On November 30, a rally was undertaken by the Naga Students’ Federation to protest against the Citizenship (Amendment) Bill. Two effigies were burned at stakes in the state capital Kohima.


Were they supposed to represent illegal immigrants? Or did they represent an uncouth yet symbolic protest against the tenets of the said bill? And does a differentiation on this really matter?


With a Joint Parliamentary Committee on the Citizenship (Amendment) Bill scheduled to submit its report very soon, the aforesaid bill is causing worry. And arguments that foster this worry are admittedly based on realities that Nagaland and its neighbouring states face.


The North East has had a long history of conflict and tragedy caused by its inability to deal with unchecked immigration across state and international borders. In Nagaland, there is definitely truth to the arguments that the state’s economy is being dominated by non Naga communities; and many a times they happen to be people who’ve entered the state or the country through dubious means.

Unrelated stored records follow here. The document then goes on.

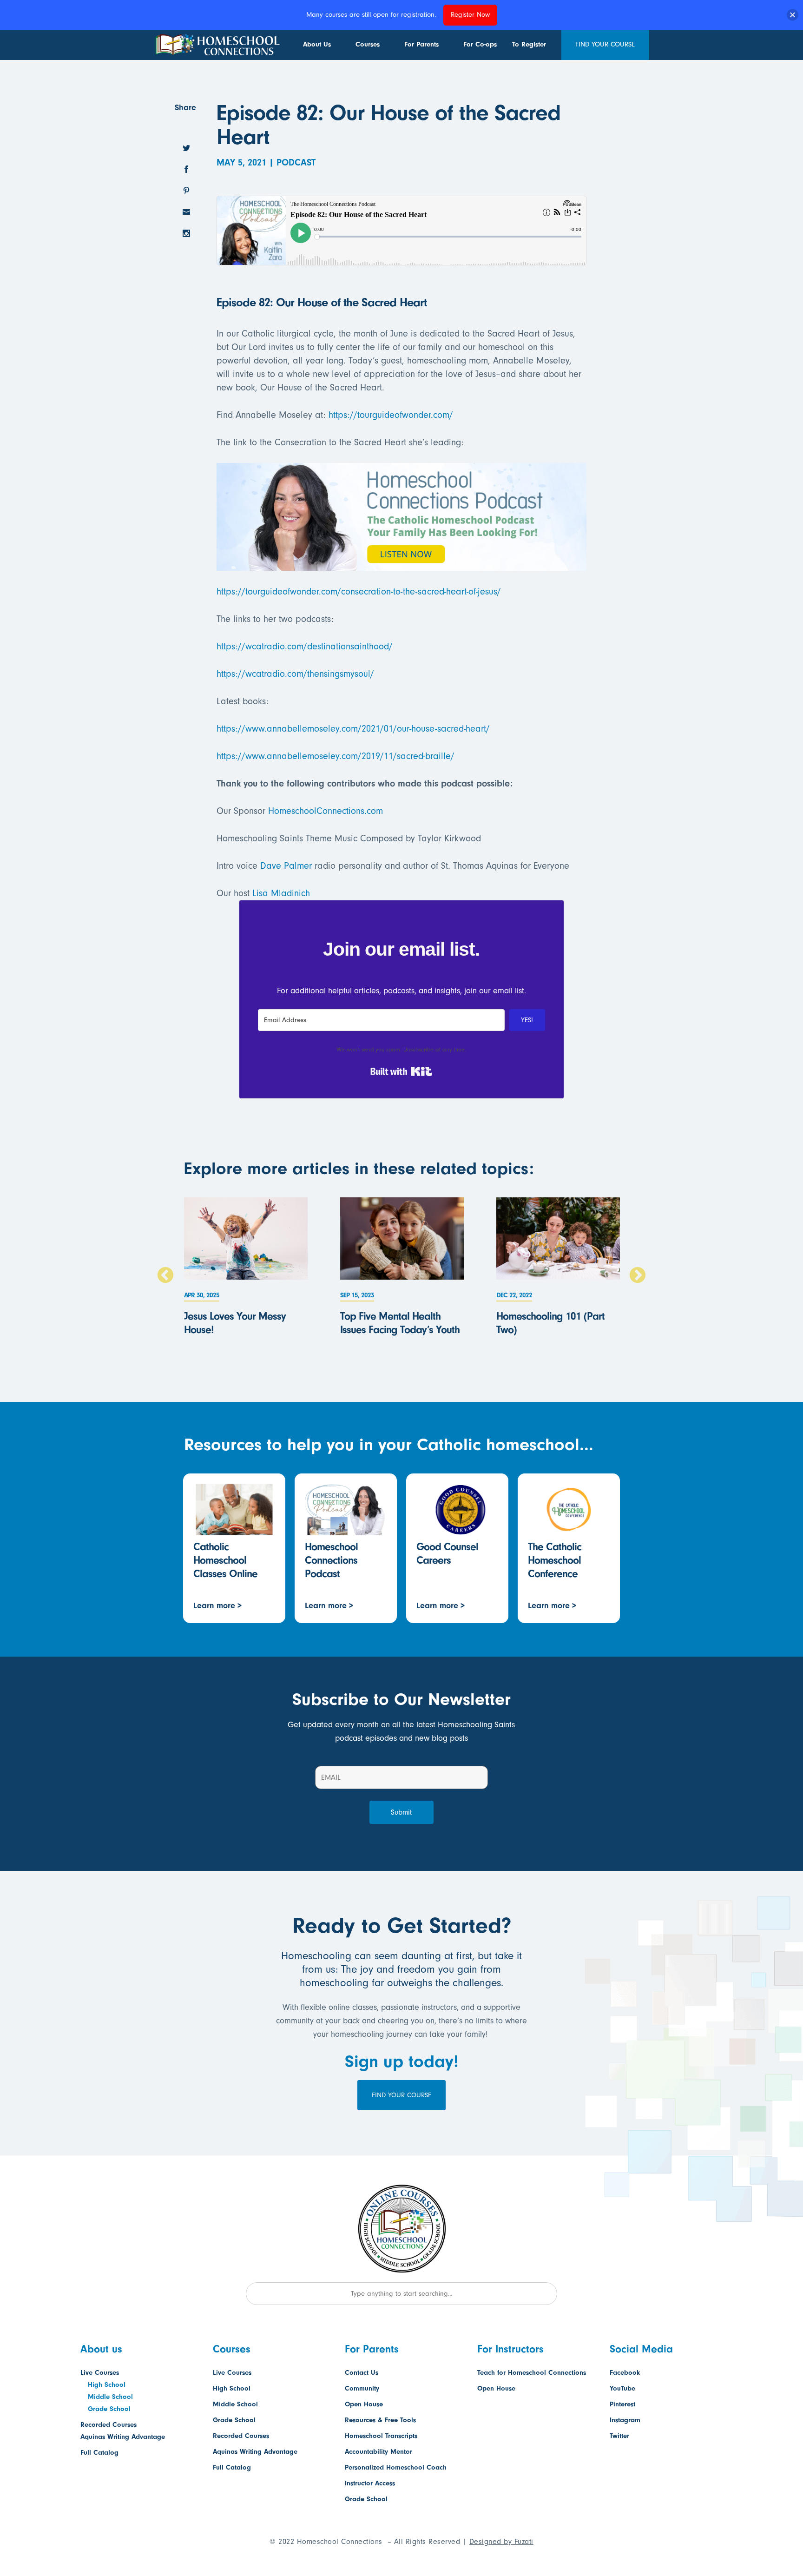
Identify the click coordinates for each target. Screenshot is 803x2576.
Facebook (625, 2373)
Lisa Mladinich (281, 893)
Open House (364, 2404)
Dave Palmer (286, 865)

In this backdrop, the Citizenship (Amendment) Bill’s objective to remove the tag of ‘illegal migrants’ from members of minority communities — Hindus, Sikhs, Buddhists, Jains, Christians and Parsis — from Pakistan, Bangladesh and Afghanistan, who have entered the country without legal documentation or whose documents have expired, is understandably drawing angry reactions from several civil society organisations.


The angry protest which witnessed effigy burnings also slated the Nagaland State Government’s apparent ‘wait and watch’ policy in the bill; which according to some civil society organisations portrays an image that the state is in agreement with the implementation of the bill.


While the state government has been relentless in its rhetorical efforts to deal with the issue of illegal immigration, ground realities tell a different story. This letdown to bring about any comprehensive means to address the issue has given space to protests featuring voices, sometimes considered and other times brash and dangerous.


When we see images like the ones seen on November, they should serve as reminder that our actions to address the illegal immigration issue should be principled and steered through a prism of conscience—not necessarily a religious one but one based on common human feeling. In an age of unfiltered platforms—a requirement for true freedom of expression— it is important to recognize that these platforms also bring out the best and worst of humanity.


It is wrong to silence voices, even those which have prejudiced and xenophobic undertones. But history has taught us to be wary of the same language and arguments which we see in some corners of Nagaland’s immigration debate.


Prejudiced sentiments have a precedent of always being exploited by demagogues, resulting in tragic consequences.